Despite these best efforts, and as pointed out already, testing from the HQ can only go so far and is only providing test information from the point of view of the HQ site. At some point, measurements must be taken from the remote site, from the point of view of the affected users. While remote desktop (RDP) can be used to take control of a remote PC and conduct various command line tests (such as ping or tracert), these have their limitations. The ideal scenario is to have a dedicated network analyser on site for local testing but control that analyser remotely from the HQ, eliminating the need for travel to the site.

Maintenance

During network maintenance times, ensure that the internet/WAN links to the remote sites are capable of supporting the allocated bandwidth and providing quality transmission of application traffic.

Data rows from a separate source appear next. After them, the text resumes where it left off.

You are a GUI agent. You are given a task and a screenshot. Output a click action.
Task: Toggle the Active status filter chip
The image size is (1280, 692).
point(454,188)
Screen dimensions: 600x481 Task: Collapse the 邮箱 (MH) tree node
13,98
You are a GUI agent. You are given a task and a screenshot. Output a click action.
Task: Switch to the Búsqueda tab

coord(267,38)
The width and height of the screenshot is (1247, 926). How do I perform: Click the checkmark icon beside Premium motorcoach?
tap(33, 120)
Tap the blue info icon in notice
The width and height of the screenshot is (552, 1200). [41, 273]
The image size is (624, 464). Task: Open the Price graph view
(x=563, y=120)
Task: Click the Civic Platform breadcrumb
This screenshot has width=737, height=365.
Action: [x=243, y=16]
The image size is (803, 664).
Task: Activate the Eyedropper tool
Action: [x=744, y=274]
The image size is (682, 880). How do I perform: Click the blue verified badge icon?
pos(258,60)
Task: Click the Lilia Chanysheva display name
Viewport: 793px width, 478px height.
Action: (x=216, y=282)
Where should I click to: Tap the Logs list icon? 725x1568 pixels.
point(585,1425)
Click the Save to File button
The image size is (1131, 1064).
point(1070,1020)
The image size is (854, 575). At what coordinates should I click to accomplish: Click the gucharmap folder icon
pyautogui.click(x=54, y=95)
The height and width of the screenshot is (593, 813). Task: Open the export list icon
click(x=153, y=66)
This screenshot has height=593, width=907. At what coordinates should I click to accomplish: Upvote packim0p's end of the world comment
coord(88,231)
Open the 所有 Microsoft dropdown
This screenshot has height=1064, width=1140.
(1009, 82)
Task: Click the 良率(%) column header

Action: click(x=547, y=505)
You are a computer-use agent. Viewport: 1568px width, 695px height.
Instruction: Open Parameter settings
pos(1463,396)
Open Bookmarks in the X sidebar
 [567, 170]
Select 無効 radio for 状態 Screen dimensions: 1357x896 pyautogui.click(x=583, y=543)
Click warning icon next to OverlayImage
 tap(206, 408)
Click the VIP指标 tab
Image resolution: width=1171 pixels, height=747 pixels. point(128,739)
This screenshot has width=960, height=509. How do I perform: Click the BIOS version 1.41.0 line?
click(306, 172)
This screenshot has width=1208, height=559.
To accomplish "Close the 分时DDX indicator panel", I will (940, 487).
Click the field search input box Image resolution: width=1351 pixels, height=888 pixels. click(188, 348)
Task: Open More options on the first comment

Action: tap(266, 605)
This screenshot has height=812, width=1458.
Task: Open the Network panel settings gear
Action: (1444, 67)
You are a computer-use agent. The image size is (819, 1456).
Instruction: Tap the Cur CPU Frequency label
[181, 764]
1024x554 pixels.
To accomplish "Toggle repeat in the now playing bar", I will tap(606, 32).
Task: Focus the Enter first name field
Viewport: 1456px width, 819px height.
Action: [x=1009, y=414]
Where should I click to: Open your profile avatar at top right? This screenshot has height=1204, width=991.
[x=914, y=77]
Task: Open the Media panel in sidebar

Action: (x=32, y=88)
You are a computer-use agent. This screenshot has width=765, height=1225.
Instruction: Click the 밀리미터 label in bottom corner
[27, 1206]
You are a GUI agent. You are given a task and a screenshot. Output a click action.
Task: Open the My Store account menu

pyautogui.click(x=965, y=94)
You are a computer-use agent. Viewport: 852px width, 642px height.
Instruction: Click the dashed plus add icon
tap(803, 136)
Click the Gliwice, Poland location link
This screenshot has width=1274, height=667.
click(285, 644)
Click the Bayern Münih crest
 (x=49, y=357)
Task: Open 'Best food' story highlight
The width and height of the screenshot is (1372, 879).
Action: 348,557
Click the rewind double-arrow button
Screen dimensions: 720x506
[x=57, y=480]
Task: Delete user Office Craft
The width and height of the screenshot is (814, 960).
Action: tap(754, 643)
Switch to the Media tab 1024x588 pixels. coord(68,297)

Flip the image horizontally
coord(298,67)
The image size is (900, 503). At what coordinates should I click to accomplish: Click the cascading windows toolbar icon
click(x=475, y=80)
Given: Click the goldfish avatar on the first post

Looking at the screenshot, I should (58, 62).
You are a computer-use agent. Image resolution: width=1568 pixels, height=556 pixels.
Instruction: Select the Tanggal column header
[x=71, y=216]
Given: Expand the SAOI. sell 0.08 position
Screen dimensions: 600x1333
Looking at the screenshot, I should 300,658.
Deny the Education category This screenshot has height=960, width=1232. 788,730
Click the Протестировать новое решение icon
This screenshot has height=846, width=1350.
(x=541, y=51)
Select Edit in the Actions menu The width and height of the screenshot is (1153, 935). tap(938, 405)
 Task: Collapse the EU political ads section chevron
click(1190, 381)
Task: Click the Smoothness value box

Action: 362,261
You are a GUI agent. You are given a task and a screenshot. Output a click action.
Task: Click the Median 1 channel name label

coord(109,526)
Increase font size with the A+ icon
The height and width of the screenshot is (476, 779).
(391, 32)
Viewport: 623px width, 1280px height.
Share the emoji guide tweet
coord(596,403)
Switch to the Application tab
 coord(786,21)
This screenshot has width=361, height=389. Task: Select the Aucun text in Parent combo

In order to perform this task, a network performance test (NPT) should be run between an analyser at the remote site and a similar analyser at the headquarters site. The test needs to be performed at various traffic rates and different frame sizes to determine if the WAN link is capable of handling the traffic, to determine packet loss and, more importantly, in which direction the packets are being lost. If there are dropped packets, or the link will not support the advertised data rate, the analyser needs to have features available to diagnose the source of the problem.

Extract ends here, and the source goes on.